Ashley Tellis’s 91-page essay ‘Are India-Pakistan Peace Talks Worth a Damn?’ is compelling reading even if Mani Shankar Aiyar and the Wagah candle-walas disagree with its arguments and conclusion. It also sheds interesting light on the U.S. stand on the India-Pakistan problem. Mr. Tellis, a senior fellow at the Carnegie Endowment for International Peace, suggests U.S. President Donald Trump is unlikely to help India and, even if he tries, it could actually make matters worse.

‘Misguided’ advice

Mr. Tellis’s central point is that “the international community’s routine call for continuous India-Pakistan dialogue is not only misguided but also counterproductive”. This is a direct rebuttal of Mr. Aiyar’s eloquently phrased plea that the dialogue should be “uninterrupted and uninterruptable”.

Mr. Tellis comes to this conclusion because what he calls “the security competition” between India and Pakistan is not “driven by discrete negotiable differences”. Not only is the dispute over Kashmir “rooted in long-standing ideological… antagonisms” but Pakistan also seeks to “exact revenge for past Indian military victories” and “to subvert India’s ascendency as a great power.” As he puts it: “Recovering the claimed territory is no longer the only prize; thwarting India’s rise is now the greater reward.”

Underlying this Pakistan attitude to India and, therefore, reaffirming and strengthening it is how the country’s army views its interests. “Even if satisfactory solutions could be devised,” Mr. Tellis argues, the Pakistan army will not accept them “if the end result dethrones the military from its privileged power in and over the state.” He believes “perpetual conflict with India, which does not provoke either cataclysmic war or categorical defeat… preserves the internal hegemony of the Pakistan Army.” It won’t want to give this up.

As he puts it: “The depressing upshot… is that persistent engagement… fails to alter the fundamental impediment that has prevented a resolution… namely, the inability of the Pakistani Army to accept that it cannot… surrender on a range of disputed issues.” This leads “to one ineluctable conclusion: the antagonism between India and Pakistan… does not lend itself to easy resolution even through a sustained conversation between the two sides.”

The only two countries that could persuade Pakistan to change its attitude to India are China and the U.S. However, given China’s geopolitical rivalry with India, Mr. Tellis says “it is highly unlikely that Beijing will ever press Rawalpindi to terminate its terrorism against New Delhi.”

In America’s case, Washington’s dependence on Pakistan makes it unlikely that it will apply real pressure. During the Bush and Obama years, “as long as Rawalpindi assisted Washington in ferreting out important al-Qaeda operatives in Pakistan, the United States… was content to accept the vague Pakistani promises of suppressing anti-Indian terrorist groups.” Now, after Mr. Trump’s Afghan strategy, “U.S. dependence on Pakistan for its ground and air lines of communication to Afghanistan… [gives] Rawalpindi enormous leverage over the United States.” Again, Mr. Tellis’s conclusion is crystal clear: “The chokehold that Pakistan enjoys on the United States, thanks entirely to geography, has thus neutralized Washington’s superior coercive capacity.”

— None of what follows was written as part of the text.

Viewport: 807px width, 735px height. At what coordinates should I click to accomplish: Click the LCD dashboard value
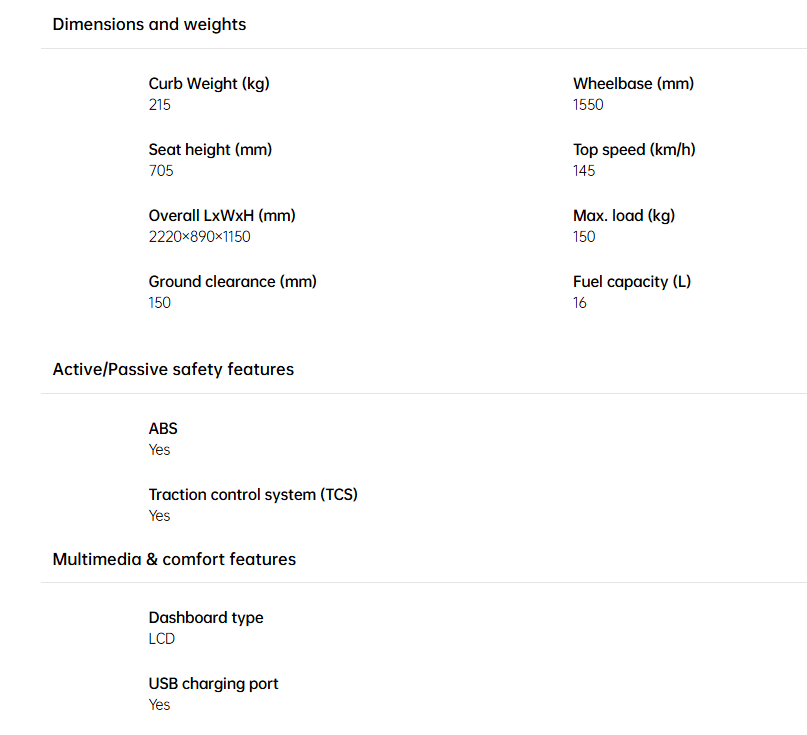(162, 639)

However, Mr. Tellis’s argument goes one step further. He also believes that “persistent U.S. exhortations for India-Pakistan negotiations actually undermine Washington’s objective of securing peace on the subcontinent.” This is because “any kind of U.S. intervention in the India-Pakistan dispute… prevents Pakistan from negotiating on the basis of its innate power,” and instead, “holds out the false hope that the strength of the United States could be co-opted into procuring outcomes that otherwise lie beyond reach.” Again, his conclusion is blunt: “The best course of action for the United States, therefore, is to stay out of the India-Pakistan contention altogether, leaving it up to both states to reach any agreements they can based on their relative power.”

The sequence

So where does all of this leave the prospects of an India-Pakistan peace deal? Mr. Tellis’s answer is bleak though rooted in realism: “A lasting cordiality between India and Pakistan ultimately hinges on the Pakistan Army reconciling itself to India’s strategic superiority within South Asia.” At the moment — and for the foreseeable future — that seems not just unlikely but, arguably, impossible. Yet if “an authentic rapprochement… will have to precede the efforts at conflict resolution,” as Mr. Tellis firmly believes, then not only is a resolution of the Kashmir problem not foreseeable but, more critically, India-Pakistan relations are not going to change, leave aside improve, any time soon.

India’s only choice is to grit its teeth and keep its guard up till something alters but that’s unlikely to be soon. If this is the view of the Narendra Modi government — after initial attempts to win Pakistan over — I guess Mr. Tellis would say it’s right because it reflects reality.